## BEGIN SOURCE PASSAGE

And I don't think you can draw a line between the expression "Lily Allen sucks" and the fact that she's often in the papers and some people make critical claims about her which you don't find reasonable. Those things are not her doing. Neither is the fact that Kate Moss is her friend. From what I can gather Kate Moss is the best mate of everybody famous.

4
David Hepworth | 9 October 2009 - 2:00pm

These things are her doing, though.

She could keep a lid on the constant press coverage if she wanted. She could buck the trend by *not* sunning herself with Kate Moss. And if she really was the bright, interesting and innovative pop star that her supporters claim she is, she would.

0
Albert Edward | 9 October 2009 - 2:18pm

Oh for goodness sake!

So what if she's Kate Moss's friend? Is Kate Moss not allowed to have friends? What a ridiculous reason for condemning someone. Sheesh!

0
Theo Zoffrok | 9 October 2009 - 2:54pm

You could, like, skip those

bits of the newspaper. Or buy a different newspaper.
I had no idea that she was friends with Kate Moss.

## END SOURCE PASSAGE

> **SET OF TASKS**:
1. Repeat the Lily Allen comments word for word between "And I don't" and "is, she would.", inclusive.
2. Answer these from the Lily Allen comments:
(a) Who is called "the best mate of everybody famous"?
(b) Besides skipping those bits of the newspaper, what else could someone do?
(c) What kind of pop star do her supporters claim Lily Allen is?
The lines after the Lily Allen comments were taken from somewhere else.

## BEGIN SUPPLIED INFORMATION

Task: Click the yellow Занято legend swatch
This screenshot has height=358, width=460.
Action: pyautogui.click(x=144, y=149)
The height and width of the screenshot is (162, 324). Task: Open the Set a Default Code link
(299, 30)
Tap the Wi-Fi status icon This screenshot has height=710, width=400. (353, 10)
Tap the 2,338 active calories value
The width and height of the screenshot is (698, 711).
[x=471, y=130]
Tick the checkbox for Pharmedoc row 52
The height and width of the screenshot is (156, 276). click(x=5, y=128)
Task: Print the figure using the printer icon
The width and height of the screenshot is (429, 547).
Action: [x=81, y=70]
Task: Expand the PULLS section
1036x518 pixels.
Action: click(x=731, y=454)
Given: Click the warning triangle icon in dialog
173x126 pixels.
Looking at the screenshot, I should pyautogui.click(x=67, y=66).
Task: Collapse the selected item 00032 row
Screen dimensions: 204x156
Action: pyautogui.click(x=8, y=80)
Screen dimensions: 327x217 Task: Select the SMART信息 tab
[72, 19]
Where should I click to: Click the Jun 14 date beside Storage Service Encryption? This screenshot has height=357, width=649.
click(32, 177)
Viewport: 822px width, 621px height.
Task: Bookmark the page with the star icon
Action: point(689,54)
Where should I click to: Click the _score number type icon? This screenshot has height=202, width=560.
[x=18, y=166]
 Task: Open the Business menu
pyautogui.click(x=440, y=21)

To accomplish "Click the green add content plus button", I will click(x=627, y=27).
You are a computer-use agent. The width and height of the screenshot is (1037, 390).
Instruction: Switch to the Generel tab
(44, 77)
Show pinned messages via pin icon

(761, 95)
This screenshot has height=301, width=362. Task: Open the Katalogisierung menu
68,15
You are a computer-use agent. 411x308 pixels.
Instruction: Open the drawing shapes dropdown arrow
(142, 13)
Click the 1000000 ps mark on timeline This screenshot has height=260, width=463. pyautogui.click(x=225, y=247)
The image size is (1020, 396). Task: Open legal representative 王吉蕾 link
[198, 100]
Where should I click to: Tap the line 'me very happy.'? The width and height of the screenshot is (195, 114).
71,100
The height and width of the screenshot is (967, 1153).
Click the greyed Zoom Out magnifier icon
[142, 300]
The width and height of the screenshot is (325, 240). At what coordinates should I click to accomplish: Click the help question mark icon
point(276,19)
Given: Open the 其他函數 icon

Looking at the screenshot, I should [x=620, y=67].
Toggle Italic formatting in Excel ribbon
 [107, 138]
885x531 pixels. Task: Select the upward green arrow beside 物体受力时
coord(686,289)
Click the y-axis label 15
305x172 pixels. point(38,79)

## END SUPPLIED INFORMATION

> **RESULTS BY TASK**:
1.
And I don't think you can draw a line between the expression "Lily Allen sucks" and the fact that she's often in the papers and some people make critical claims about her which you don't find reasonable. Those things are not her doing. Neither is the fact that Kate Moss is her friend. From what I can gather Kate Moss is the best mate of everybody famous.

4
David Hepworth | 9 October 2009 - 2:00pm

These things are her doing, though.

She could keep a lid on the constant press coverage if she wanted. She could buck the trend by *not* sunning herself with Kate Moss. And if she really was the bright, interesting and innovative pop star that her supporters claim she is, she would.

2.
(a) Kate Moss
(b) Buy a different newspaper.
(c) A bright, interesting and innovative pop star.